Wow! That looks superb! Beautifully executed! I'm working on the same style of Blanket Chest. It looks very similar to the one built in the Wood Whisperer Guild.


----------



## Travico (Dec 25, 2012)

You can go ahead and quit your day job!! I had to print several of the pics. It is just WOW!!!


----------



## Upstate (Nov 28, 2011)

Masterjer said:


> That is a stunning piece. Very well executed. Did it really require that many hinges? I've been looking at those hinges and that is a lot of cash for 6 torsion hinges.


It did not need that many hinges. I used the hinge calculator on Rockler's site and it failed me a bit. I started with 6 60lb hinges, and it was near impossible to lift the lid; a child wouldn't have a chance. Since I already drilled the holes for the hinges, I ended up replacing 4 of the 6 hinges with weaker 30lb hinges. So, instead of 360 inch-pounds (whatever that means), I ended up with 240 inch-pounds. It's just about right, perhaps just a little stiff to open - I'm hoping they'll loosen with age a bit.



Hubshooter said:


> Wow! That looks superb! Beautifully executed! I'm working on the same style of Blanket Chest. It looks very similar to the one built in the Wood Whisperer Guild.

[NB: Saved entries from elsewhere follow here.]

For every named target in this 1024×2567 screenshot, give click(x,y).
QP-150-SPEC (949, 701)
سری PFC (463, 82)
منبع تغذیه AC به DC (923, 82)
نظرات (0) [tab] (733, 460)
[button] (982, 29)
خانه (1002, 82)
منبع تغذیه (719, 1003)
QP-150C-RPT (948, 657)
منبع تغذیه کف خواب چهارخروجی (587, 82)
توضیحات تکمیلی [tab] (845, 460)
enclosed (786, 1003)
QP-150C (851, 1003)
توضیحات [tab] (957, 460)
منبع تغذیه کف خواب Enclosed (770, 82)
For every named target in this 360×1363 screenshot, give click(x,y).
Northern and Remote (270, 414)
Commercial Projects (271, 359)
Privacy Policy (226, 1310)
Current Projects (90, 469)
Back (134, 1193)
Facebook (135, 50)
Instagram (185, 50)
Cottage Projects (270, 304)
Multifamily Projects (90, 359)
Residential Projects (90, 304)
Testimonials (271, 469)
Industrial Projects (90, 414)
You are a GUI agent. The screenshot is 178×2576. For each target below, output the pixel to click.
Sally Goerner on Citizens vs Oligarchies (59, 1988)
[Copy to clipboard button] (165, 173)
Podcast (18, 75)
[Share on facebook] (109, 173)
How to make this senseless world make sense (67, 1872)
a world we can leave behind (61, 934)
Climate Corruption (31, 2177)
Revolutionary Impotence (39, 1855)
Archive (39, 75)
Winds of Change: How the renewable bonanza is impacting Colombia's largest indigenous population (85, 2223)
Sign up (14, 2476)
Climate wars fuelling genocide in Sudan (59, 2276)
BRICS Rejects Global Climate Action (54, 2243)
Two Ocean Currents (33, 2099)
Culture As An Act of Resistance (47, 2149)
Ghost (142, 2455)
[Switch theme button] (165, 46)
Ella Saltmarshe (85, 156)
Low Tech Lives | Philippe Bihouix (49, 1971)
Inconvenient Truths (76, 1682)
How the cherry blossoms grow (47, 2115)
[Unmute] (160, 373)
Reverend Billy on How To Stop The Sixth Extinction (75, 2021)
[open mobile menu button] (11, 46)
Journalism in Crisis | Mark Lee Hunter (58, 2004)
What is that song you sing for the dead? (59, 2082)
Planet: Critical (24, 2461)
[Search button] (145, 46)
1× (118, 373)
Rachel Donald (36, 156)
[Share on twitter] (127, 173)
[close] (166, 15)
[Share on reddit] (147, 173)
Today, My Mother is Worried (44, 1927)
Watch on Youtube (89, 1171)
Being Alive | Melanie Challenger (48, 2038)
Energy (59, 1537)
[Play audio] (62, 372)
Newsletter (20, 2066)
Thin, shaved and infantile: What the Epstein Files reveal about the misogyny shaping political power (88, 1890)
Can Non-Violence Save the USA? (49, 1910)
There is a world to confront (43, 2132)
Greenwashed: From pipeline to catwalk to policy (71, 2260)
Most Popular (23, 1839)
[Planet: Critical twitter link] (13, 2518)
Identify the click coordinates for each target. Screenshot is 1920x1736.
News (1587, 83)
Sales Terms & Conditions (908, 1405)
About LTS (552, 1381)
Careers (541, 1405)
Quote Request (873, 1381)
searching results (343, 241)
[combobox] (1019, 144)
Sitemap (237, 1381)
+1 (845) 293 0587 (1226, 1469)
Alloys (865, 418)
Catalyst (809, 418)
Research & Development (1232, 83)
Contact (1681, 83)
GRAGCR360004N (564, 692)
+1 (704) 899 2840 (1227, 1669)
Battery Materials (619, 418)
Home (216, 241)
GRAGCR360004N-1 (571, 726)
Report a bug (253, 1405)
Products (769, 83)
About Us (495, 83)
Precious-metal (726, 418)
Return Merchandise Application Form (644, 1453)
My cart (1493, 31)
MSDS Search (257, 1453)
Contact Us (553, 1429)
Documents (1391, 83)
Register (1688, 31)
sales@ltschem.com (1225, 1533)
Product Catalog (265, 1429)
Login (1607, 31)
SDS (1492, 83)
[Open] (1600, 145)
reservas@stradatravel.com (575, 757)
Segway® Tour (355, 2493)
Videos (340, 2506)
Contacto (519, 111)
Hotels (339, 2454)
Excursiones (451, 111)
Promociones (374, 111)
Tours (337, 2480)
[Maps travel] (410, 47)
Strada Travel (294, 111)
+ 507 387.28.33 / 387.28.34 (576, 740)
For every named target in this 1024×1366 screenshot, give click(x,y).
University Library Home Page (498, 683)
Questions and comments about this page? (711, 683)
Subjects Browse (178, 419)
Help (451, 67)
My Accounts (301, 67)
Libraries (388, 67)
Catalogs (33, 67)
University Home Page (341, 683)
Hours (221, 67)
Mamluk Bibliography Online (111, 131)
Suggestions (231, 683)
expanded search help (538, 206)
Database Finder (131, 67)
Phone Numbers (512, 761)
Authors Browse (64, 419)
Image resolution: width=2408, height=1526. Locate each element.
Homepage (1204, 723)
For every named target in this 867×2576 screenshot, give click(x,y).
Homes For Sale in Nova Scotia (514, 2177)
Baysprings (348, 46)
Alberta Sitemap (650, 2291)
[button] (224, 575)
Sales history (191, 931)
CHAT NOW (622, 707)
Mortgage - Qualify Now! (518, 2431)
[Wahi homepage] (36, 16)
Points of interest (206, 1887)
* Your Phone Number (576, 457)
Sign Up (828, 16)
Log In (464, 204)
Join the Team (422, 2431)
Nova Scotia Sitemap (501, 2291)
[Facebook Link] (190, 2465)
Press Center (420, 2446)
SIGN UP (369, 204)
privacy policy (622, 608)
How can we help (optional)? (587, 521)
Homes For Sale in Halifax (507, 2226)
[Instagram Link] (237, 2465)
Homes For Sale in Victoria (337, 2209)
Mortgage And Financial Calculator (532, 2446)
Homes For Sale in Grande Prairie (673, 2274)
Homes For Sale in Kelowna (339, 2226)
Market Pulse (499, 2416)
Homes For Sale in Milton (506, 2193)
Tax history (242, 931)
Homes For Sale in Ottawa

Thanks, I got my inspiration for it from here: http://furnituremaker.com/galleries/blanketchest.htm

And good luck! Those square mortises for the pegs stop being fun around the 10th one (I had about 60 total to do)! Lee Valley sells a square punch that helps a little bit if you have some extra cash laying around. I did buy one size (5/16), and it did work very well. http://www.leevalley.com/US/Wood/page.aspx?p=65380&cat=1,43456


----------



## Ron_J (Sep 22, 2014)

Awesome! I will be keeping this one close for the future.

BTW...I feel your pain on the hinges. I cheaped out and didn't get them, and now wish I would have.


----------



## Chamfer (Sep 6, 2014)

Outstanding work. Very nice piece. :thumbsup:


----------



## gmcooter (Jan 22, 2015)

*chest*

That chest is beautiful! I've made several hope chests over the years. The hinges and lid supports are always a challenge. I ordered some from Rockler Hardware. If they don't have what you want it will be hard to find anywhere else. gmcooter


----------



## Hubshooter (Jul 26, 2014)

Upstate said:


> Thanks, I got my inspiration for it from here: http://furnituremaker.com/galleries/blanketchest.htm
> 
> And good luck! Those square mortises for the pegs stop being fun around the 10th one (I had about 60 total to do)! Lee Valley sells a square punch that helps a little bit if you have some extra cash laying around. I did buy one size (5/16), and it did work very well. http://www.leevalley.com/US/Wood/page.aspx?p=65380&cat=1,43456


I bought the 3/8 one a week or so ago. I knew those things would be a pain!


----------